Today, Jesus issues to all of us who claim to be his disciples a powerful and even frightening challenge.  He tells us that if we fail to be the salt and light we are called to be, we are good for nothing but to be thrown out and trampled. The world-wide response to Pope Francis manifests that when we are salt and light, we can truly season and enlighten the world. When we are not, then, perhaps rightly, the world merely not only disregards us but even throws us out and tramples us underfoot.
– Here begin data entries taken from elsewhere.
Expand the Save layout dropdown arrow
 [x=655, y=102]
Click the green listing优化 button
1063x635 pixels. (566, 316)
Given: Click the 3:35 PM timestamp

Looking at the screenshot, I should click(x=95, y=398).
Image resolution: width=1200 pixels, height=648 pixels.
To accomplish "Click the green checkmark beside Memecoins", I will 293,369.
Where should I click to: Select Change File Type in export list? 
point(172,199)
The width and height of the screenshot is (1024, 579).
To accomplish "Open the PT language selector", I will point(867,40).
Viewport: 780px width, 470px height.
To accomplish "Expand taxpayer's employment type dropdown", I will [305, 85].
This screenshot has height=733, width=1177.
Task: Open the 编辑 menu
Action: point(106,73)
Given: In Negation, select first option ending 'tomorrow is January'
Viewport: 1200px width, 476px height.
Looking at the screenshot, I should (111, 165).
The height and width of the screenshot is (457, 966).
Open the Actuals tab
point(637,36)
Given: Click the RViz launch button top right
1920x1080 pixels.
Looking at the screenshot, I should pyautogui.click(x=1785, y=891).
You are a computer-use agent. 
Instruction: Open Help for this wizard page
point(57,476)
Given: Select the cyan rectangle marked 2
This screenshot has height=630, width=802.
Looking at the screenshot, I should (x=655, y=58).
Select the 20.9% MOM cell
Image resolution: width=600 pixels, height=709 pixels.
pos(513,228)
Obviously the sense of the “holiness of life” is not compatible with an exploitive economy. You cannot know that life is holy if you are content to live from economic practices that daily destroy life and diminish its possibility. And many if not most Christian organizations now appear to be perfectly at peace with the military-industrial economy and its “scientific” destruction of life. Surely, if we are to remain free and if we are to remain true to our religious inheritance we must maintain a separation between church and state. But if we are to maintain any sense or coherence or meaning in our lives, we cannot tolerate the present utter disconnection between religion and economy. By “economy” I do not mean “economics,” which is the study of money-making, but rather the ways of human housekeeping, the ways by which the human household is situated and maintained within the household of nature. To be uninterested in economy is to be uninterested in the practice of religion; it is to be uninterested in culture and in character. Probably the most urgent question now faced by people who would adhere to the Bible is this: What sort of economy would be responsible to the holiness of life? What, for Christians, would be the economy, the practices, and the restraints, of “right livelihood”? I do not believe that organized Christianity now has any idea. I think its idea of a Christian economy is no more or less than the industrial economy—which is an economy firmly founded on the seven deadly sins and the breaking of all ten of the Ten Commandments. Obviously, if Christianity is going to survive as more than a respecter and comforter of profitable iniquities, then Christians, regardless of their organizations, are going to have to interest themselves in economy—which is to say, in nature and in work. They are going to have to give workable answers to those who say we cannot live without this economy that is destroying us and our world, who see the murder of Creation as the only way of life.

Wendell Berry, Christianity and the Survival of Creation in The Art of the Commonplace, p. 309.